The novel non-imidazole histamine H₃ receptor antagonist DL77 reduces voluntary alcohol intake and ethanol-induced conditioned place preference in mice

It has become clear that histamine H₃ receptors (H₃R) have been implicated in modulating ethanol intake and preference in laboratory animals. The novel non-imidazole H₃R antagonist DL77 with excellent selectivity profile shows high in-vivo potency as well as in-vitro antagonist affinity with ED₅₀ of 2.1±0.2mg/kg and pK_i=8.08, respectively.
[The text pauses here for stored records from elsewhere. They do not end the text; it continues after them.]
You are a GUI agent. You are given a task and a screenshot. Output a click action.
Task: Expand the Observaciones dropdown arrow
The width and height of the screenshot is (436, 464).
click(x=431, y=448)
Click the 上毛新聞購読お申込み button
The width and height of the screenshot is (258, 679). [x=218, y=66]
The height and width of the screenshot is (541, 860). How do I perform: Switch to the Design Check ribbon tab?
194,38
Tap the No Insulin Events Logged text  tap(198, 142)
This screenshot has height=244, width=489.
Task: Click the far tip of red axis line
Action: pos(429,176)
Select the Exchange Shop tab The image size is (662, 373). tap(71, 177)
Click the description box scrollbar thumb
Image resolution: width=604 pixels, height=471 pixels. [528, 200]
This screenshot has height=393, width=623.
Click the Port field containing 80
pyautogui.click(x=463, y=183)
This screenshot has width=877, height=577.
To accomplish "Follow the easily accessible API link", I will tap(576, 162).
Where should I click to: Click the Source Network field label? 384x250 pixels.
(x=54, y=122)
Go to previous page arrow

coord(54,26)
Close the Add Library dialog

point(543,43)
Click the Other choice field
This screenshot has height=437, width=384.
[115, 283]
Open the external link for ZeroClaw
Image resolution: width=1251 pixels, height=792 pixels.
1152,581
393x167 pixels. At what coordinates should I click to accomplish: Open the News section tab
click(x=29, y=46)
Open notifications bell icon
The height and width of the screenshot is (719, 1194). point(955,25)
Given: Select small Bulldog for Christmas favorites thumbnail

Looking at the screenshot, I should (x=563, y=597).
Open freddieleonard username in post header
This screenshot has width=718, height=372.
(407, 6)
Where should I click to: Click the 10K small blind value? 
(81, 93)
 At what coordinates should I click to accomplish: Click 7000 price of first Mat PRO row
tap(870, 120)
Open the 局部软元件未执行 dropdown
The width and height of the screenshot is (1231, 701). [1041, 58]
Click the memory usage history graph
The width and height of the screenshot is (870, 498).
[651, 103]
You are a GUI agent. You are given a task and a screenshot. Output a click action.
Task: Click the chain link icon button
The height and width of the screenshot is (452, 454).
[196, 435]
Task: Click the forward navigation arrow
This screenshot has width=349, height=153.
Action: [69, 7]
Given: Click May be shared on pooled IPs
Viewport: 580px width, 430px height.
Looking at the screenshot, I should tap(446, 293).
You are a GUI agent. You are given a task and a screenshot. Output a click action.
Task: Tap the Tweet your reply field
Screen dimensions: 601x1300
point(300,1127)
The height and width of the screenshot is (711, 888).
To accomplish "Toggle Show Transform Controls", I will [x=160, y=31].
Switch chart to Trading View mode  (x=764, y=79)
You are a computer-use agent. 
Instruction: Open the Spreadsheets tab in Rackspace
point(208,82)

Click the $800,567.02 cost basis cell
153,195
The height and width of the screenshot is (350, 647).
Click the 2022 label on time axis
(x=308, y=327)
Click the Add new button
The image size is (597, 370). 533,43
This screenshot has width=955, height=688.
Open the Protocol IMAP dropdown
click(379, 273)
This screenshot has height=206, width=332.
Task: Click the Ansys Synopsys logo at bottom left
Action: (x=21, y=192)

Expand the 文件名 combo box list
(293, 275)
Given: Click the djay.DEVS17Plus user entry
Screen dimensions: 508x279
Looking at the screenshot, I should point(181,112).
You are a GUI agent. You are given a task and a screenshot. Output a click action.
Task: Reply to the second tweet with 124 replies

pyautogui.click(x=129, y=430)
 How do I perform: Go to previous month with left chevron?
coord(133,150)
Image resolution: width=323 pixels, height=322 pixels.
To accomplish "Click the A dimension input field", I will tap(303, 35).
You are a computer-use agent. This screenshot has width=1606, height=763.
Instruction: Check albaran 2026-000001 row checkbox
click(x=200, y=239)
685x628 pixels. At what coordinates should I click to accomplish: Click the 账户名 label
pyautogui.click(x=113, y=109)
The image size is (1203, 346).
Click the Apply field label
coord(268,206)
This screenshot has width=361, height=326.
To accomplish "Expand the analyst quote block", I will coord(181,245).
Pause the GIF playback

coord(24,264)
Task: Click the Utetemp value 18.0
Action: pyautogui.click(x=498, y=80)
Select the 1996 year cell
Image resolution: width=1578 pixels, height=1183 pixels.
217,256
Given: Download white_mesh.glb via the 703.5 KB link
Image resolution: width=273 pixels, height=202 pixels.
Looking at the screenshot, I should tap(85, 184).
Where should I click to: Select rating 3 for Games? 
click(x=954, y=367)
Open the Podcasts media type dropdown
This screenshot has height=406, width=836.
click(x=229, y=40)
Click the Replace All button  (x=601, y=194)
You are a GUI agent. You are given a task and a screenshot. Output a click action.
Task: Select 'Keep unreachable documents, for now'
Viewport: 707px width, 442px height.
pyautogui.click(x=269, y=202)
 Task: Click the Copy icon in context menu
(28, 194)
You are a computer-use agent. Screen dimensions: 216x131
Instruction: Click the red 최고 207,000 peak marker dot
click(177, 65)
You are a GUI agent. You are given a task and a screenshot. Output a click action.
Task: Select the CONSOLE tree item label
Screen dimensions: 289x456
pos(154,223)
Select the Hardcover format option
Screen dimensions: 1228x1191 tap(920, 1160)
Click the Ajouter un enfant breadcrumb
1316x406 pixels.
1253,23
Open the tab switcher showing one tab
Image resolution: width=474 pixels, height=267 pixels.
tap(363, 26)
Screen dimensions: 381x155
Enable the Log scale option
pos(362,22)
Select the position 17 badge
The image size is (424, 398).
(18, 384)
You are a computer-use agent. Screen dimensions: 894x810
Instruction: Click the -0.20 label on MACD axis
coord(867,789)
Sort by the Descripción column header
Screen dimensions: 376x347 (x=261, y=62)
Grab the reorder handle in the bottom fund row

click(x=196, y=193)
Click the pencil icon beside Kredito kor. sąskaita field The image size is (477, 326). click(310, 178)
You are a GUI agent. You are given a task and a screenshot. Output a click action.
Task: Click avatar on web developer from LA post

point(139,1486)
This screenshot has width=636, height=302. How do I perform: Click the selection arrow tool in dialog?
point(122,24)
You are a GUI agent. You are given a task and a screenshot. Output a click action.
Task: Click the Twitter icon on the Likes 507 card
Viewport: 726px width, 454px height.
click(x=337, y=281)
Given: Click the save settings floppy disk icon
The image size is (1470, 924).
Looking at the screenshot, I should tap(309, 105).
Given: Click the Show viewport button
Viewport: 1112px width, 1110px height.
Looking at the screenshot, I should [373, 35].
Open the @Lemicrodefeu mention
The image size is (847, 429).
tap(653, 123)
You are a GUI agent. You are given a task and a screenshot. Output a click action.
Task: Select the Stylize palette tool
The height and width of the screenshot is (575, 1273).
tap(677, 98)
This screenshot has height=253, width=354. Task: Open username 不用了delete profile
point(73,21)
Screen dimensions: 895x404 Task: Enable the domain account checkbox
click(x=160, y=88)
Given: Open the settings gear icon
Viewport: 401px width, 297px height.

In the present study, and applying an unlimited access two-bottle choice procedure, the anti-alcohol effects of the H₃R antagonist, DL77 (0, 3, 10 and 30mg/kg; i.p.), were investigated in adult mice. In this C57BL/6 line, effects of DL77 on voluntary alcohol intake and preference, as well as on total fluid intake were evaluated. Results have shown that DL77, dose-dependently, reduced both ethanol intake and preference. These effects were very selective as both saccharin and quinine, used to control for taste sensitivity, and intakes were not affected following DL77 pre-application. More importantly, systemic administration of DL77 (10mg/kg) during acquisition inhibited ethanol-induced conditioned-place preference (EtOH-CPP) as measured using an unbiased protocol. The anti-alcohol activity observed for DL77 was abrogated when mice were pretreated with the selective H₃R agonist R-(α)-methyl-histamine (RAMH) (10mg/kg), or with the CNS penetrant H₁R antagonist pyrilamine (PYR) (10mg/kg). These results suggest that DL77 has a predominant role in two in vivo effects of ethanol. Therefore, signaling via H₃R is essential for ethanol-related consumption and conditioned reward and may represent a novel therapeutic pharmacological target to tackle ethanol abuse and alcoholism.